■ **Task description**:
Transfer all of the lines in the entries below, requests included, and add -72 to every number in the coordinates given as answers. Leave the pictures out.

■ **Supplied records**:
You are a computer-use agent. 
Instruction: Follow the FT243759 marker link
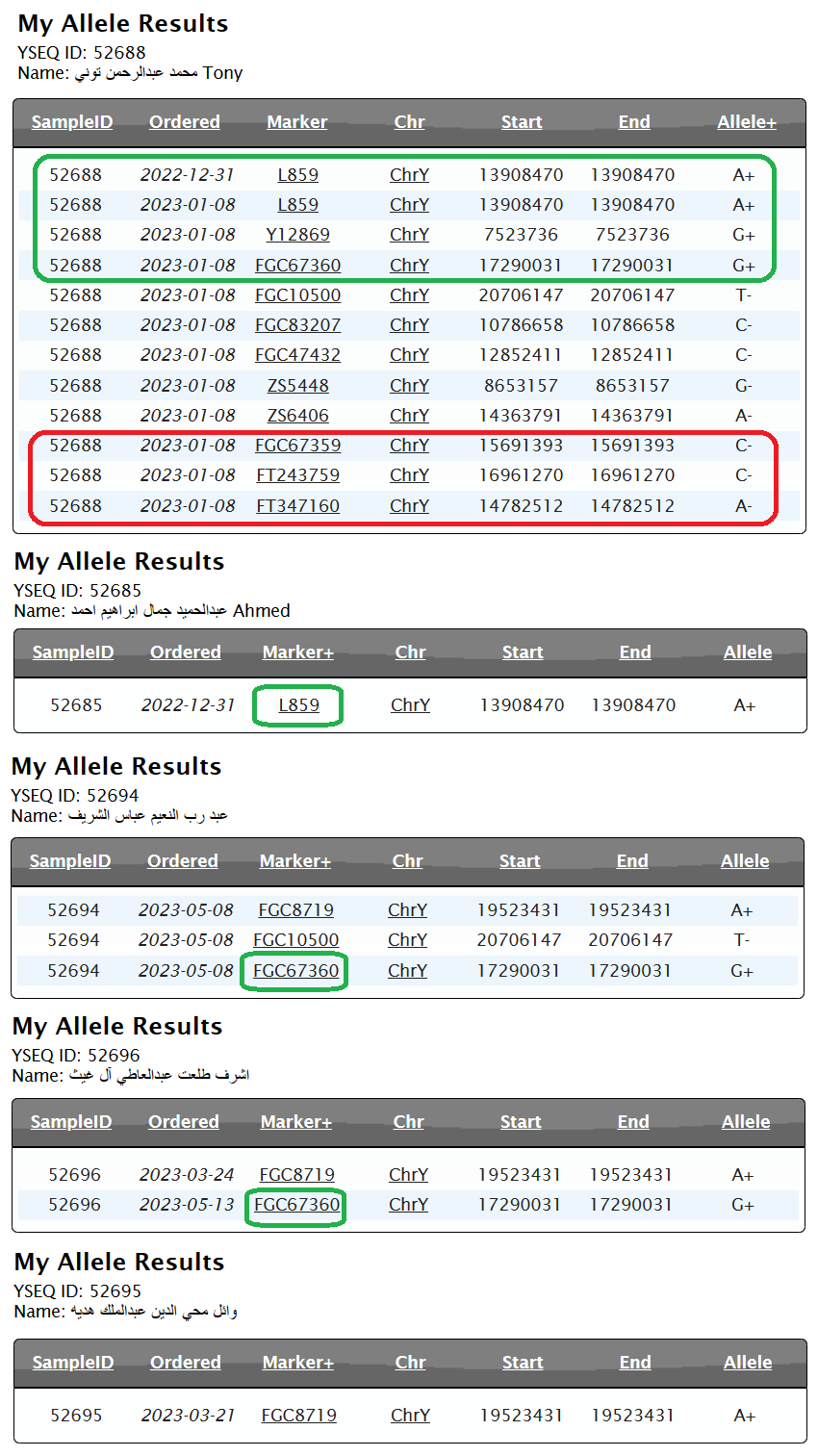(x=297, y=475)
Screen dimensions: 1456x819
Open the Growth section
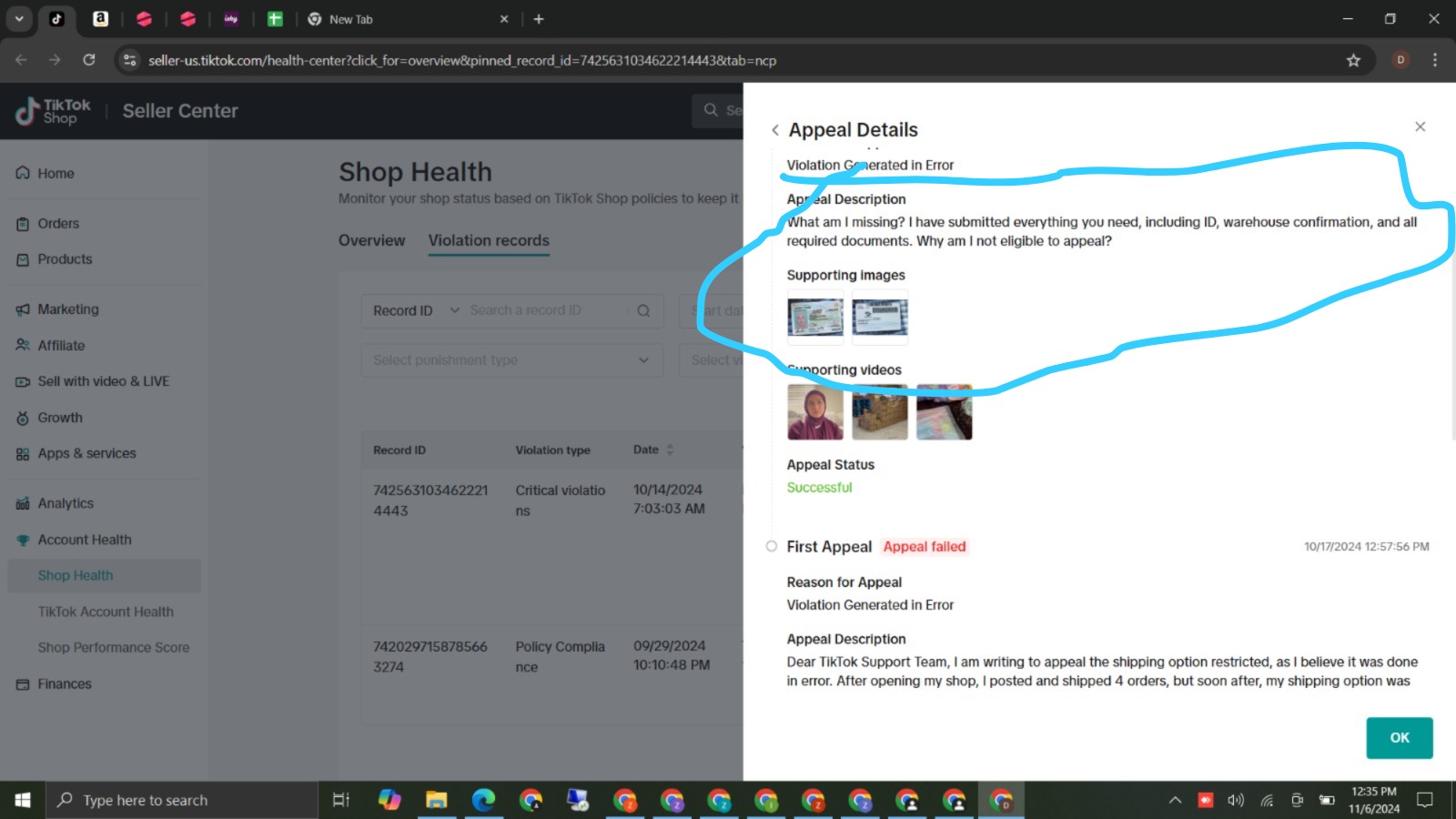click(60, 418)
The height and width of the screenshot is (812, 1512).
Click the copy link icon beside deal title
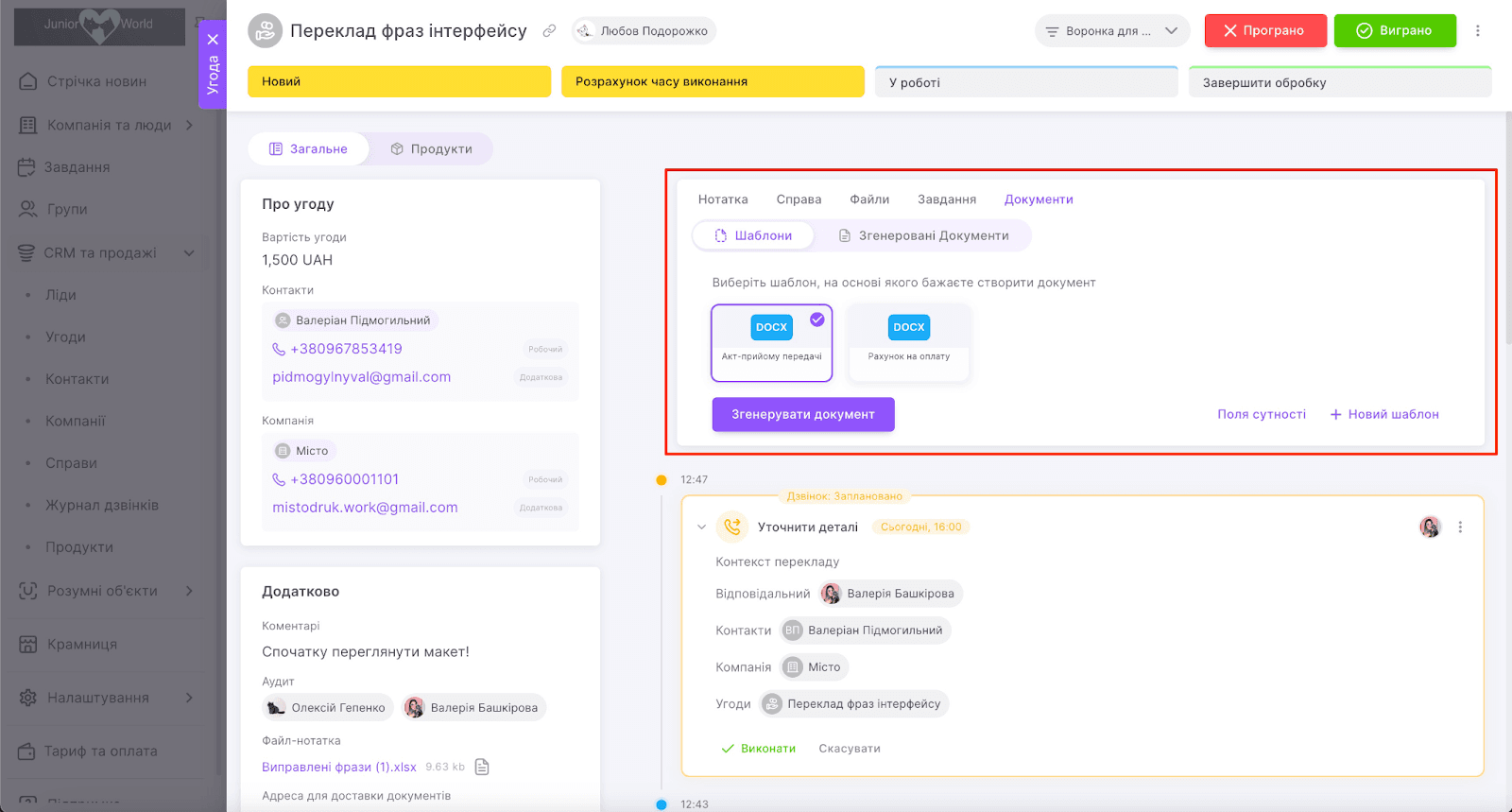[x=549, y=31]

■ **The result**:
You are a computer-use agent. 
Instruction: Follow the FT243759 marker link
(x=225, y=403)
Screen dimensions: 1456x819
Open the Growth section
click(-12, 346)
The height and width of the screenshot is (812, 1512).
Click the copy link icon beside deal title
[x=477, y=-41]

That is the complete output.